_About this exercise:_
In this exercise, each record below is to be written out again exactly.

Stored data
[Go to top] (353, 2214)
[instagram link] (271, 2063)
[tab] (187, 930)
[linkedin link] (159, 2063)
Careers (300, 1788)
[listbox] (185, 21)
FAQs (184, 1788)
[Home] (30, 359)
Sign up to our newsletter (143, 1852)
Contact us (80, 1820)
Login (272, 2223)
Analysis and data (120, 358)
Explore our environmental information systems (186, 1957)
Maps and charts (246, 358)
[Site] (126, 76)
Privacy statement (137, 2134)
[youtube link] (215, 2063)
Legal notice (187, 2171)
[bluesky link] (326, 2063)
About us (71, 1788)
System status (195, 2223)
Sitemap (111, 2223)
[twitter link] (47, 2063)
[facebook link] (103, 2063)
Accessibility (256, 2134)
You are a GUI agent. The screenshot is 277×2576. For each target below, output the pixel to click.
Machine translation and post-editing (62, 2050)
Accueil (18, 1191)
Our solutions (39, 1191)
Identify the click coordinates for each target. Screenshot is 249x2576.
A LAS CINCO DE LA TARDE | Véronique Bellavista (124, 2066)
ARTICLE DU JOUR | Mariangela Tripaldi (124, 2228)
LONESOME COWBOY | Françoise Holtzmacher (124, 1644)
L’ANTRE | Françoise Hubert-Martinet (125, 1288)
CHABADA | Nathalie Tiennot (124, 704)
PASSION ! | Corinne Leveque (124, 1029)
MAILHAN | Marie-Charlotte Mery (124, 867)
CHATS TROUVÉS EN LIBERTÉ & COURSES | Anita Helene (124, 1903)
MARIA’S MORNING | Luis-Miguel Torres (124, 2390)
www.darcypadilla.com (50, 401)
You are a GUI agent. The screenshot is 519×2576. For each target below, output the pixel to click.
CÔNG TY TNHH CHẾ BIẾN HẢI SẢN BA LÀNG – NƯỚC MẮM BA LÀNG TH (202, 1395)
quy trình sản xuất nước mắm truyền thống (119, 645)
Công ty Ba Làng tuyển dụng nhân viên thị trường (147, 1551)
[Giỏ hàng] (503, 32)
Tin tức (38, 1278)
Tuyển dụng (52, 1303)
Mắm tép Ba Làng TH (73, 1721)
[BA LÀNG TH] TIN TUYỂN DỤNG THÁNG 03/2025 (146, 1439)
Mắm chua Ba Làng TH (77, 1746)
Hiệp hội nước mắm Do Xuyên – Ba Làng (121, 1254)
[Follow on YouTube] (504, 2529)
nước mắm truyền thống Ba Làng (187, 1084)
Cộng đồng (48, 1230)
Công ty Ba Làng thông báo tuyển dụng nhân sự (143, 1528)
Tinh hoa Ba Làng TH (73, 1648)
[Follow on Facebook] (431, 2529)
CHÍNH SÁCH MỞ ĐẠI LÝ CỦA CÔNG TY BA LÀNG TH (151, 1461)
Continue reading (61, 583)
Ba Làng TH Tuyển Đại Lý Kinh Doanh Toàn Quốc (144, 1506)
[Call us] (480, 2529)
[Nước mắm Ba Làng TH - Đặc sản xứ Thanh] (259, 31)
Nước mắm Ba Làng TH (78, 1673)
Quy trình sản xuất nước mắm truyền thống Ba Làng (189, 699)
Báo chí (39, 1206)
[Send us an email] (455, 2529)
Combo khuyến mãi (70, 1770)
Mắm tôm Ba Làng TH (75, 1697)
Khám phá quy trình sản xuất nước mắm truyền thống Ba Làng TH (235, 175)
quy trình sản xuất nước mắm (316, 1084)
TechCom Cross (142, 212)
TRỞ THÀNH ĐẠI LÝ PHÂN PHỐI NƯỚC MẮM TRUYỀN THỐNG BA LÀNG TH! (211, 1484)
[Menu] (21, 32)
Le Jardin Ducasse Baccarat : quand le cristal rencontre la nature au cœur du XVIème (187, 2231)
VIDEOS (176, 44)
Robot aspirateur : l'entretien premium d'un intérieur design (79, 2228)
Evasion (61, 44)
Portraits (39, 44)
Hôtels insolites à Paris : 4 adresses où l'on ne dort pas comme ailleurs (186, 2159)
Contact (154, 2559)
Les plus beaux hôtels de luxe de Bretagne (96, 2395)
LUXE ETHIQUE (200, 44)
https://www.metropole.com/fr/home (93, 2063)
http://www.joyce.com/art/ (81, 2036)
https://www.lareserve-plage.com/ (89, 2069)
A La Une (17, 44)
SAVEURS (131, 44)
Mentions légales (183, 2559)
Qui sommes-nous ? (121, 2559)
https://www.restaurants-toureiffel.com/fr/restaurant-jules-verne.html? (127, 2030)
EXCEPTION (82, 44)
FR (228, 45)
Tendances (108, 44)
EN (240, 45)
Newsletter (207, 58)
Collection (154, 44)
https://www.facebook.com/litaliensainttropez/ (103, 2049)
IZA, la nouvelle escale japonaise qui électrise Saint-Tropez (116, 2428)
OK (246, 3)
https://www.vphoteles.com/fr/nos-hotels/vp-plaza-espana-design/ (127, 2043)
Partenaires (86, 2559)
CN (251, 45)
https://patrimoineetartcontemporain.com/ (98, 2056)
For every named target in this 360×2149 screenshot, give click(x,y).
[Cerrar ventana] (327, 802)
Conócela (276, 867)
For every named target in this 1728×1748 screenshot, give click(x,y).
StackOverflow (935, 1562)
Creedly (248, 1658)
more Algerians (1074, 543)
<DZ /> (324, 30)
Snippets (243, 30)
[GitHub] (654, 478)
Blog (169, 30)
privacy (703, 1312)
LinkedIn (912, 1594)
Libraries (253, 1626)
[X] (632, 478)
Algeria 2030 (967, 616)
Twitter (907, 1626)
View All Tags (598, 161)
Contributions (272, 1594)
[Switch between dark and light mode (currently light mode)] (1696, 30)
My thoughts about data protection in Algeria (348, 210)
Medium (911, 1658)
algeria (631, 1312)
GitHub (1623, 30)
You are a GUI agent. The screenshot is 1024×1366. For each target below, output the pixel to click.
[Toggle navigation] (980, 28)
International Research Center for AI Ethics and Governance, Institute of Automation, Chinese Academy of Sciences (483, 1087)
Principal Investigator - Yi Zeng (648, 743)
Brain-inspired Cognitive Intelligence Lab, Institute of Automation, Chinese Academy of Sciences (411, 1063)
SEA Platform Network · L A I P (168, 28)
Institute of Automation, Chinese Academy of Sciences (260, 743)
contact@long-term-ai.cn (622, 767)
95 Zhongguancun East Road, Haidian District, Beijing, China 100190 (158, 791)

_Solution:_
[Go to top] (353, 2214)
[instagram link] (271, 2063)
[tab] (187, 930)
[linkedin link] (159, 2063)
Careers (300, 1788)
[listbox] (185, 21)
FAQs (184, 1788)
[Home] (30, 359)
Sign up to our newsletter (143, 1852)
Contact us (80, 1820)
Login (272, 2223)
Analysis and data (120, 358)
Explore our environmental information systems (186, 1957)
Maps and charts (246, 358)
[Site] (126, 76)
Privacy statement (137, 2134)
[youtube link] (215, 2063)
Legal notice (187, 2171)
[bluesky link] (326, 2063)
About us (71, 1788)
System status (195, 2223)
Sitemap (111, 2223)
[twitter link] (47, 2063)
[facebook link] (103, 2063)
Accessibility (256, 2134)
You are a GUI agent. The screenshot is 277×2576. For each target below, output the pixel to click.
Machine translation and post-editing (62, 2050)
Accueil (18, 1191)
Our solutions (39, 1191)
Identify the click coordinates for each target. Screenshot is 249x2576.
A LAS CINCO DE LA TARDE | Véronique Bellavista (124, 2066)
ARTICLE DU JOUR | Mariangela Tripaldi (124, 2228)
LONESOME COWBOY | Françoise Holtzmacher (124, 1644)
L’ANTRE | Françoise Hubert-Martinet (125, 1288)
CHABADA | Nathalie Tiennot (124, 704)
PASSION ! | Corinne Leveque (124, 1029)
MAILHAN | Marie-Charlotte Mery (124, 867)
CHATS TROUVÉS EN LIBERTÉ & COURSES | Anita Helene (124, 1903)
MARIA’S MORNING | Luis-Miguel Torres (124, 2390)
www.darcypadilla.com (50, 401)
You are a GUI agent. The screenshot is 519×2576. For each target below, output the pixel to click.
CÔNG TY TNHH CHẾ BIẾN HẢI SẢN BA LÀNG – NƯỚC MẮM BA LÀNG TH (202, 1395)
quy trình sản xuất nước mắm truyền thống (119, 645)
Công ty Ba Làng tuyển dụng nhân viên thị trường (147, 1551)
[Giỏ hàng] (503, 32)
Tin tức (38, 1278)
Tuyển dụng (52, 1303)
Mắm tép Ba Làng TH (73, 1721)
[BA LÀNG TH] TIN TUYỂN DỤNG THÁNG 03/2025 (146, 1439)
Mắm chua Ba Làng TH (77, 1746)
Hiệp hội nước mắm Do Xuyên – Ba Làng (121, 1254)
[Follow on YouTube] (504, 2529)
nước mắm truyền thống Ba Làng (187, 1084)
Cộng đồng (48, 1230)
Công ty Ba Làng thông báo tuyển dụng nhân sự (143, 1528)
Tinh hoa Ba Làng TH (73, 1648)
[Follow on Facebook] (431, 2529)
CHÍNH SÁCH MỞ ĐẠI LÝ CỦA CÔNG TY BA LÀNG TH (151, 1461)
Continue reading (61, 583)
Ba Làng TH Tuyển Đại Lý Kinh Doanh Toàn Quốc (144, 1506)
[Call us] (480, 2529)
[Nước mắm Ba Làng TH - Đặc sản xứ Thanh] (259, 31)
Nước mắm Ba Làng TH (78, 1673)
Quy trình sản xuất nước mắm truyền thống Ba Làng (189, 699)
Báo chí (39, 1206)
[Send us an email] (455, 2529)
Combo khuyến mãi (70, 1770)
Mắm tôm Ba Làng TH (75, 1697)
Khám phá quy trình sản xuất nước mắm truyền thống Ba Làng TH (235, 175)
quy trình sản xuất nước mắm (316, 1084)
TechCom Cross (142, 212)
TRỞ THÀNH ĐẠI LÝ PHÂN PHỐI NƯỚC MẮM TRUYỀN THỐNG BA LÀNG TH! (211, 1484)
[Menu] (21, 32)
Le Jardin Ducasse Baccarat : quand le cristal rencontre la nature au cœur du XVIème (187, 2231)
VIDEOS (176, 44)
Robot aspirateur : l'entretien premium d'un intérieur design (79, 2228)
Evasion (61, 44)
Portraits (39, 44)
Hôtels insolites à Paris : 4 adresses où l'on ne dort pas comme ailleurs (186, 2159)
Contact (154, 2559)
Les plus beaux hôtels de luxe de Bretagne (96, 2395)
LUXE ETHIQUE (200, 44)
https://www.metropole.com/fr/home (93, 2063)
http://www.joyce.com/art/ (81, 2036)
https://www.lareserve-plage.com/ (89, 2069)
A La Une (17, 44)
SAVEURS (131, 44)
Mentions légales (183, 2559)
Qui sommes-nous ? (121, 2559)
https://www.restaurants-toureiffel.com/fr/restaurant-jules-verne.html? (127, 2030)
EXCEPTION (82, 44)
FR (228, 45)
Tendances (108, 44)
EN (240, 45)
Newsletter (207, 58)
Collection (154, 44)
https://www.facebook.com/litaliensainttropez/ (103, 2049)
IZA, la nouvelle escale japonaise qui électrise Saint-Tropez (116, 2428)
OK (246, 3)
https://www.vphoteles.com/fr/nos-hotels/vp-plaza-espana-design/ (127, 2043)
Partenaires (86, 2559)
CN (251, 45)
https://patrimoineetartcontemporain.com/ (98, 2056)
For every named target in this 360×2149 screenshot, give click(x,y).
[Cerrar ventana] (327, 802)
Conócela (276, 867)
For every named target in this 1728×1748 screenshot, give click(x,y).
StackOverflow (935, 1562)
Creedly (248, 1658)
more Algerians (1074, 543)
<DZ /> (324, 30)
Snippets (243, 30)
[GitHub] (654, 478)
Blog (169, 30)
privacy (703, 1312)
LinkedIn (912, 1594)
Libraries (253, 1626)
[X] (632, 478)
Algeria 2030 (967, 616)
Twitter (907, 1626)
View All Tags (598, 161)
Contributions (272, 1594)
[Switch between dark and light mode (currently light mode)] (1696, 30)
My thoughts about data protection in Algeria (348, 210)
Medium (911, 1658)
algeria (631, 1312)
GitHub (1623, 30)
You are a GUI agent. The screenshot is 1024×1366. For each target below, output the pixel to click.
[Toggle navigation] (980, 28)
International Research Center for AI Ethics and Governance, Institute of Automation, Chinese Academy of Sciences (483, 1087)
Principal Investigator - Yi Zeng (648, 743)
Brain-inspired Cognitive Intelligence Lab, Institute of Automation, Chinese Academy of Sciences (411, 1063)
SEA Platform Network · L A I P (168, 28)
Institute of Automation, Chinese Academy of Sciences (260, 743)
contact@long-term-ai.cn (622, 767)
95 Zhongguancun East Road, Haidian District, Beijing, China 100190 (158, 791)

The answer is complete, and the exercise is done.